> **Directions for this task**
Output the data exactly, with every line intact.

[Records from a collection]
'''

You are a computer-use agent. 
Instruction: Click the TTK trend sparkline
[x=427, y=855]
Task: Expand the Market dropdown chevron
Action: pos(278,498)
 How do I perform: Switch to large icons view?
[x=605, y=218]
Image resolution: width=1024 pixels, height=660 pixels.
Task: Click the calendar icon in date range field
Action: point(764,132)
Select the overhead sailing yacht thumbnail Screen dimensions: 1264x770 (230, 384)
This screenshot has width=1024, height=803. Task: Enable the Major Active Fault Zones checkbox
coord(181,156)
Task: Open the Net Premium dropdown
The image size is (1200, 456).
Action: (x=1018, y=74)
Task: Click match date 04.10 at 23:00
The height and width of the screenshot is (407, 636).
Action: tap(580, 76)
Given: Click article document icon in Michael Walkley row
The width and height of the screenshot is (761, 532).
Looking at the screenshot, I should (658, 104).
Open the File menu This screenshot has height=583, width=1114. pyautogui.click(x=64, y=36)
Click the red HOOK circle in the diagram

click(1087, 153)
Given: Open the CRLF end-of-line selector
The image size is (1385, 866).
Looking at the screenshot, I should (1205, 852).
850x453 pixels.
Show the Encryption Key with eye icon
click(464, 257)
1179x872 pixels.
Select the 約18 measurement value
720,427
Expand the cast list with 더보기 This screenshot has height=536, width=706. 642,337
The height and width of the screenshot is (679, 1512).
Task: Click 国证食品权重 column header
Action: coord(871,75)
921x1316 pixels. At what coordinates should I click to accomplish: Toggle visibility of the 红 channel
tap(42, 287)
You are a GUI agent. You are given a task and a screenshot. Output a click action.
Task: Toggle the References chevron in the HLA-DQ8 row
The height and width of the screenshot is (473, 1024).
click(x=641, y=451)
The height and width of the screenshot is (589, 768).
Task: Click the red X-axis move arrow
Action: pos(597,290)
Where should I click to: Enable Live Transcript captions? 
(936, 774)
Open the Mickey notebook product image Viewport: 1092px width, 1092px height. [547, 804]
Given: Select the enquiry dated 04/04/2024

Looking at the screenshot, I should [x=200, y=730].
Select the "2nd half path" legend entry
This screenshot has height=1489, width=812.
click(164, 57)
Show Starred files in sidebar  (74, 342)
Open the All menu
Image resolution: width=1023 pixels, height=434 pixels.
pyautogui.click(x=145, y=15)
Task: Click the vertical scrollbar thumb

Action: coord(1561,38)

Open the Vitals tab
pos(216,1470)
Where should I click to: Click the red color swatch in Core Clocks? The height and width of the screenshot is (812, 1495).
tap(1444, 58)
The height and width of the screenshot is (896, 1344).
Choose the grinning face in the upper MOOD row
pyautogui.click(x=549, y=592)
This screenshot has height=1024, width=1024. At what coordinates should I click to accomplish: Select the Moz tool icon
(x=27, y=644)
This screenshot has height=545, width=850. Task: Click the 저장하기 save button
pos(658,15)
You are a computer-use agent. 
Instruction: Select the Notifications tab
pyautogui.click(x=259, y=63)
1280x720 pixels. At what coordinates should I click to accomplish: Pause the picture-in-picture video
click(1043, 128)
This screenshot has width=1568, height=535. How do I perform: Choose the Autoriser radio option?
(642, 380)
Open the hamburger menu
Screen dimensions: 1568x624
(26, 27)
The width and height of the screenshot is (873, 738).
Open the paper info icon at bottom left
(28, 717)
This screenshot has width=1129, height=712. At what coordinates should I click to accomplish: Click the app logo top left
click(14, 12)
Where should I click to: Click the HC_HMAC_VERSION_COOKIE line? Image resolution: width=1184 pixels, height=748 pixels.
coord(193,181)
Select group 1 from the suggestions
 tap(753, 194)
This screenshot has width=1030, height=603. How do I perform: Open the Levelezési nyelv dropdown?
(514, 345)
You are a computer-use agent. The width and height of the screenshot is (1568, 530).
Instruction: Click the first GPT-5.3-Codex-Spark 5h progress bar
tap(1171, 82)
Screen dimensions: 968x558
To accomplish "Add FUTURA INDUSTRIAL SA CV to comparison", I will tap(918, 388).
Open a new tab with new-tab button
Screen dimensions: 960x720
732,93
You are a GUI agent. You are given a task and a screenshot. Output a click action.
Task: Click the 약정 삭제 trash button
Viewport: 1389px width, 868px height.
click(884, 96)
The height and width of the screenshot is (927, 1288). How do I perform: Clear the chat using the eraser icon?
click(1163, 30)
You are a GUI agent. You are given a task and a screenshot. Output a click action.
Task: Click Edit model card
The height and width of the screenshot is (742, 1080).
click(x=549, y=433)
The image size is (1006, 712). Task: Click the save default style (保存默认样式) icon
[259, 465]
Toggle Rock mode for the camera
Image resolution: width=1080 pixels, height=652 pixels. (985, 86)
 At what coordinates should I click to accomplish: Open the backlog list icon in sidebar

'''

> **Task result**
You are a computer-use agent. 
Instruction: Click the TTK trend sparkline
[x=427, y=855]
Task: Expand the Market dropdown chevron
Action: pos(278,498)
 How do I perform: Switch to large icons view?
[x=605, y=218]
Image resolution: width=1024 pixels, height=660 pixels.
Task: Click the calendar icon in date range field
Action: point(764,132)
Select the overhead sailing yacht thumbnail Screen dimensions: 1264x770 (230, 384)
This screenshot has width=1024, height=803. Task: Enable the Major Active Fault Zones checkbox
coord(181,156)
Task: Open the Net Premium dropdown
The image size is (1200, 456).
Action: (x=1018, y=74)
Task: Click match date 04.10 at 23:00
The height and width of the screenshot is (407, 636).
Action: tap(580, 76)
Given: Click article document icon in Michael Walkley row
The width and height of the screenshot is (761, 532).
Looking at the screenshot, I should (658, 104).
Open the File menu This screenshot has height=583, width=1114. pyautogui.click(x=64, y=36)
Click the red HOOK circle in the diagram

click(1087, 153)
Given: Open the CRLF end-of-line selector
The image size is (1385, 866).
Looking at the screenshot, I should (1205, 852).
850x453 pixels.
Show the Encryption Key with eye icon
click(464, 257)
1179x872 pixels.
Select the 約18 measurement value
720,427
Expand the cast list with 더보기 This screenshot has height=536, width=706. 642,337
The height and width of the screenshot is (679, 1512).
Task: Click 国证食品权重 column header
Action: coord(871,75)
921x1316 pixels. At what coordinates should I click to accomplish: Toggle visibility of the 红 channel
tap(42, 287)
You are a GUI agent. You are given a task and a screenshot. Output a click action.
Task: Toggle the References chevron in the HLA-DQ8 row
The height and width of the screenshot is (473, 1024).
click(x=641, y=451)
The height and width of the screenshot is (589, 768).
Task: Click the red X-axis move arrow
Action: pos(597,290)
Where should I click to: Enable Live Transcript captions? 
(936, 774)
Open the Mickey notebook product image Viewport: 1092px width, 1092px height. [547, 804]
Given: Select the enquiry dated 04/04/2024

Looking at the screenshot, I should [x=200, y=730].
Select the "2nd half path" legend entry
This screenshot has height=1489, width=812.
click(164, 57)
Show Starred files in sidebar  (74, 342)
Open the All menu
Image resolution: width=1023 pixels, height=434 pixels.
pyautogui.click(x=145, y=15)
Task: Click the vertical scrollbar thumb

Action: coord(1561,38)

Open the Vitals tab
pos(216,1470)
Where should I click to: Click the red color swatch in Core Clocks? The height and width of the screenshot is (812, 1495).
tap(1444, 58)
The height and width of the screenshot is (896, 1344).
Choose the grinning face in the upper MOOD row
pyautogui.click(x=549, y=592)
This screenshot has height=1024, width=1024. At what coordinates should I click to accomplish: Select the Moz tool icon
(x=27, y=644)
This screenshot has height=545, width=850. Task: Click the 저장하기 save button
pos(658,15)
You are a computer-use agent. 
Instruction: Select the Notifications tab
pyautogui.click(x=259, y=63)
1280x720 pixels. At what coordinates should I click to accomplish: Pause the picture-in-picture video
click(1043, 128)
This screenshot has width=1568, height=535. How do I perform: Choose the Autoriser radio option?
(642, 380)
Open the hamburger menu
Screen dimensions: 1568x624
(26, 27)
The width and height of the screenshot is (873, 738).
Open the paper info icon at bottom left
(28, 717)
This screenshot has width=1129, height=712. At what coordinates should I click to accomplish: Click the app logo top left
click(14, 12)
Where should I click to: Click the HC_HMAC_VERSION_COOKIE line? Image resolution: width=1184 pixels, height=748 pixels.
coord(193,181)
Select group 1 from the suggestions
 tap(753, 194)
This screenshot has width=1030, height=603. How do I perform: Open the Levelezési nyelv dropdown?
(514, 345)
You are a computer-use agent. The width and height of the screenshot is (1568, 530).
Instruction: Click the first GPT-5.3-Codex-Spark 5h progress bar
tap(1171, 82)
Screen dimensions: 968x558
To accomplish "Add FUTURA INDUSTRIAL SA CV to comparison", I will tap(918, 388).
Open a new tab with new-tab button
Screen dimensions: 960x720
732,93
You are a GUI agent. You are given a task and a screenshot. Output a click action.
Task: Click the 약정 삭제 trash button
Viewport: 1389px width, 868px height.
click(884, 96)
The height and width of the screenshot is (927, 1288). How do I perform: Clear the chat using the eraser icon?
click(1163, 30)
You are a GUI agent. You are given a task and a screenshot. Output a click action.
Task: Click Edit model card
The height and width of the screenshot is (742, 1080).
click(x=549, y=433)
The image size is (1006, 712). Task: Click the save default style (保存默认样式) icon
[259, 465]
Toggle Rock mode for the camera
Image resolution: width=1080 pixels, height=652 pixels. (985, 86)
 At what coordinates should I click to accomplish: Open the backlog list icon in sidebar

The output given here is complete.